### SOURCE TEXT
- Born: 27 April 1919 Grabsten, Kreis Memel [de]
- Died: 23 August 1987 (aged 68) Nijmegen
- Education: University of Göttingen
- Known for: Systematics and biology of Acari
- Spouse: Margarethe Lukoschus-Eichmann
- Children: 3
- Scientific career
- Fields: Acarology
- Workplaces: University of Göttingen, Catholic University of Nijmegen
- Thesis: (1946)

= Fritz Lukoschus =

German zoologist (1919-1987)

Fritz S. Lukoschus (1919-1987) was a German zoologist studying the systematics and biology of the Acari. Over the course of his career he published over 200 scientific articles, describing more than 90 species new for science. Lukoschus was born in April 1919 in Grabsten (Kreis Memel, present-day Lithuania) in April 1919. He obtained his PhD in 1946 from the University of Göttingen on a thesis on the development of castes in the European honey bee. After working at the University of Göttingen until 1953, he worked at several institutions before being recruited by the Catholic University of Nijmegen in 1962 where he stayed until his retirement in 1984. Lukoschus died suddenly in August 1987.
The genera Lukoschus and Lukoschuscoptes (which was placed in the subfamily Lukoschuscoptinae) were named after him.

### INFORMATION SUPPLIED
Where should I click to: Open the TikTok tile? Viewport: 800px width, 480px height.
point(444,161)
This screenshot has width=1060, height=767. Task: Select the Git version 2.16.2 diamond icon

### TASK GOAL
Please answer these from the Fritz Lukoschus text:
(a) What was the subject of his PhD thesis?
(b) Which two genera were named after him?
(c) In what place did he die?

### WORKED SOLUTION
(a) The development of castes in the European honey bee.
(b) Lukoschus and Lukoschuscoptes.
(c) Nijmegen.